If airline executives and shareholders are given strong financial incentives to meet carbon reduction targets, this could help ensure progress towards international climate targets. France and Germany have already stipulated environmental obligations in the government support to Air France and Lufthansa.
For example, Air France agreed to reduce domestic flights by 40% in order to incentivise travel by train, a more environmentally friendly option on certain routes. Lufthansa agreed to retire several louder, more polluting planes from its fleet.
The report finds that government support to airlines varies significantly in each country. Support is often given to only a handful of national operators in each country – ‘national champions’ who were already enjoying preferential treatment compared to the competition.
While this support is designed to protect as many jobs as possible and ensure the highest level of connectivity, it will most probably result in these larger companies gaining a higher market share, to the detriment of smaller players who cannot attract as much private or public financing. For travellers, this could have a negative impact on fares and the supply of travel services.
Several unprofitable routes and airlines may disappear in the short term and will only be able to recover or be substituted by new players when overall market conditions improve.
Either due to the direct financial repercussions of the pandemic itself, or as a result of the increased market concentration, the levels of air transport connectivity reached in 2019 will probably not recover in the near future, the report finds.

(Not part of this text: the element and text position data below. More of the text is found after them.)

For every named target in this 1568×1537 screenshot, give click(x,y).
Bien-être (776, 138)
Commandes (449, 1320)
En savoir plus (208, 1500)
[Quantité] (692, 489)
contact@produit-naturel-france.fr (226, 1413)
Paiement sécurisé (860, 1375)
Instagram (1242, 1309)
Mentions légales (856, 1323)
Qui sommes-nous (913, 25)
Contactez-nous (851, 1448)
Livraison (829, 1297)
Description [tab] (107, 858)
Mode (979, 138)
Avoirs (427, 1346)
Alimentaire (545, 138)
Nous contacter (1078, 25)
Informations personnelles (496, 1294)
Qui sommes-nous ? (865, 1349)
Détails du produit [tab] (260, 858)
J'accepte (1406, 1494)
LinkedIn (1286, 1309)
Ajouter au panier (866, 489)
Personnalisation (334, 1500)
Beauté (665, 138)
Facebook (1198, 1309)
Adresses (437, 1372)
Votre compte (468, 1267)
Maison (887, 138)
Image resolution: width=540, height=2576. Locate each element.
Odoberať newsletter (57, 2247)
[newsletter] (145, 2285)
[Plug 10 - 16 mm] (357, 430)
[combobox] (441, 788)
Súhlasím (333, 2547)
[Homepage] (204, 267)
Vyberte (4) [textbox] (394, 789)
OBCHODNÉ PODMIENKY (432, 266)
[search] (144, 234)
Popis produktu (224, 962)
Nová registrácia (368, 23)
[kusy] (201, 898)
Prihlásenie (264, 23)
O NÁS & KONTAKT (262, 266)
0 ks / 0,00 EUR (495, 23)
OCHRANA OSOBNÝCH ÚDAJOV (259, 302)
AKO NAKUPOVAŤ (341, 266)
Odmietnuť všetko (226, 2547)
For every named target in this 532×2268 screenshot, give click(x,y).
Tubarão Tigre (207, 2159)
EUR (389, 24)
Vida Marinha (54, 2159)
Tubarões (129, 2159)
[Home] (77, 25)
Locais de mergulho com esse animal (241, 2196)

Big markets in wealthier countries can preserve their connectivity more effectively than smaller markets in less-developed countries. A domino effect of government support to protect the competitiveness of their national public and private airlines can be expected, leading to imbalances in air transport connectivity internationally.
However, in the same way as with environmental obligations, government support can be an opportunity for balancing competition in the air transport industry.
The Commission’s approval of the German government’s support to Lufthansa is one example. Lufthansa is obliged to offer some free slots in its Frankfurt and Munich hubs for use by competitors, and to remove a number of aircraft from its fleet.